• _Exercise instructions_:
Your answer should repeat every line of the records below in which the word "agent" appears.

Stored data
((
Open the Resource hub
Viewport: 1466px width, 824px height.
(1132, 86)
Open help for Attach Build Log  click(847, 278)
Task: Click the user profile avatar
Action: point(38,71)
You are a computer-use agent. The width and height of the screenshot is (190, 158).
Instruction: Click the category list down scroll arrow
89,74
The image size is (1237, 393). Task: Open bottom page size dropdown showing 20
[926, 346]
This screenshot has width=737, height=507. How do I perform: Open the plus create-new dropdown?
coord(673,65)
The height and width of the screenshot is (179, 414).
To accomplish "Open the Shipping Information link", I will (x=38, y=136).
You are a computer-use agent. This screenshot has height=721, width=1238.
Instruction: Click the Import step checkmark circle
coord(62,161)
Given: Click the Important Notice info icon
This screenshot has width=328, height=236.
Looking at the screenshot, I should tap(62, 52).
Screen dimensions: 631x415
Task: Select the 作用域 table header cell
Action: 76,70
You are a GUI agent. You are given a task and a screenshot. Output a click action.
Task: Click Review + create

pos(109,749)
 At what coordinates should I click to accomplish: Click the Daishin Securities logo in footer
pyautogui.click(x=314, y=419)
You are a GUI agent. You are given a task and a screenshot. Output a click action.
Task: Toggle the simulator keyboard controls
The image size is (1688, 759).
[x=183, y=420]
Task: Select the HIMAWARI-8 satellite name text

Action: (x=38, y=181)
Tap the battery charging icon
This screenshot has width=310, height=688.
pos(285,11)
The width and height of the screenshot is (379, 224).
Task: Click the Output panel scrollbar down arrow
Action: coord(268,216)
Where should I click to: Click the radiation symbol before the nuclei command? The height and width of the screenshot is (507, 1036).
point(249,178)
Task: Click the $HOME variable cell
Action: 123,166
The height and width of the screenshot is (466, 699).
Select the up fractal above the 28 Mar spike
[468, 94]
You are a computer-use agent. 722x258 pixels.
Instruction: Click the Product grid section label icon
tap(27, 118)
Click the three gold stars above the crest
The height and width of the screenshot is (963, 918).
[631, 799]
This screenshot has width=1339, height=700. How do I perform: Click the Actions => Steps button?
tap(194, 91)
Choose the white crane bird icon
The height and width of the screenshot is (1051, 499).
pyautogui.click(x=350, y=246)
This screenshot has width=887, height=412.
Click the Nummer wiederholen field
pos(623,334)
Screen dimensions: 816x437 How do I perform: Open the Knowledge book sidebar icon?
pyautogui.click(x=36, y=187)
))
• _Result of the task_:
You are a computer-use agent. The width and height of the screenshot is (190, 158).
You are a computer-use agent. This screenshot has height=721, width=1238.
You are a GUI agent. You are given a task and a screenshot. Output a click action.
You are a GUI agent. You are given a task and a screenshot. Output a click action.
You are a computer-use agent. 722x258 pixels.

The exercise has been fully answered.